Home networking Linux and Windows

Lately I've been working on enabling network shares on most of the systems that run in my house. They're the various computers that have shown up over the years and are now parked in corners of rooms around my house. With the exception of the iMac and europa, every one came with Windows pre-installed. If they run Linux, it was installed well after the fact.

The three systems I concentrate most of my time on are algol, the Gateway M685 running Windows, rhea, an aging Compaq Presario testing Ubuntu 7.04, and europa, a DIY system that runs Suse 10.2. I've got all three of them sharing folders via cifs. Rhea and europa use Samba, while algol is Windows XP native (Algol spends the majority of its time running Windows).
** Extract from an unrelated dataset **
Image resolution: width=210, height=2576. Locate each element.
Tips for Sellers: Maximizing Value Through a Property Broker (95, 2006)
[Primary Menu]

Algol is a notebook system provided to me by my employer, Sparta. I have two docking stations at my two office locations located in and near to Orlando's Research Park area. While docked algol is hard-wired into a network. At home I have no docking station, so I use the built-in 802.11g to route through the home's wireless broadband router. The wireless router has SSID broadcast disabled, with all defaults (password and SSID) having been changed into something long and different from the defaults. I've also enabled security, for all the good that seems to do. My broadband service provider is Bright House Networks. The back room, where rhea and europa sit, is connected to the rest of the house through an 802.11b wireless bridge. Rhea and europa are directly connected via a simple 100baseT switch, and the switch then feeds into the wireless bridge.

Setup

Both Ubuntu and Suse provide tools for setting up Samba and SMB shares native to their environments. Suse provides the better overall management tools. But the Suse tools (or at least the openSuse tools) are a bit odd. While I can manage Samba overall with Yast, I needed the Nautilus to successfully pick a specific folder and make it shareable, similar to what you do with Windows. Keep in mind that I'm at home, so while I have firewalls to keep out the rabble, I generally want ease of use when sharing between the systems. The capability to just point and enable is valuable. I therefore wound up using Nautilus on both Ubuntu and openSuse to enable specific folders for sharing. Konqueror turns out to be pretty poor in this area.

Usage

OpenSuse was the first to allow me to successfully share folders with the Windows machine. I had folders enabled on both Linux machines, but I didn't have access rights to Ubuntu. I got around that issue by cheating; I edited /etc/smb.conf and changes security from user to share. Being lazy and on my home network, I have put off finding the 'right' solution to this problem until another time. Right now, it works enough to prove the point. All three machines can see shares from the other machines in the group. They're read-only, since all I need is to read them for my purposes. Read/modify/write is again, something to pursue for the future.

Observations
  • Opening up and sharing client information across a network is difficult, inconsistent, and confusing on all three platforms, with Windows seemingly the worse, followed by Ubuntu, then Suse.
  • Information sharing across the 802.11b bridge is much slower than between the two locally connected Linux systems. Whether it's because of one vs. two wireless hops or simply the slow 802.11b bandwidth is unknown.
  • The iMac, through Finder, sees all three machines, and handles access to them in a consistent and non-surprising manner. When I went looking at the network, it presented the domain and the machines in that domain. When I selected a machine, it offered the share, and then asked for my username and password. Once authenticated, I had access to the shares. The iMac has the best 'experience' of all the machines in the group.
  • Using Samba/cifs between the Linux machines seems to be better than NFS. Unlike Windows-to-Ubuntu, Ubuntu-to-Suse (and vice-versa) worked the first time. Streaming of content between the two worked fine, if for no other reason than the high-speed network connection between the two systems.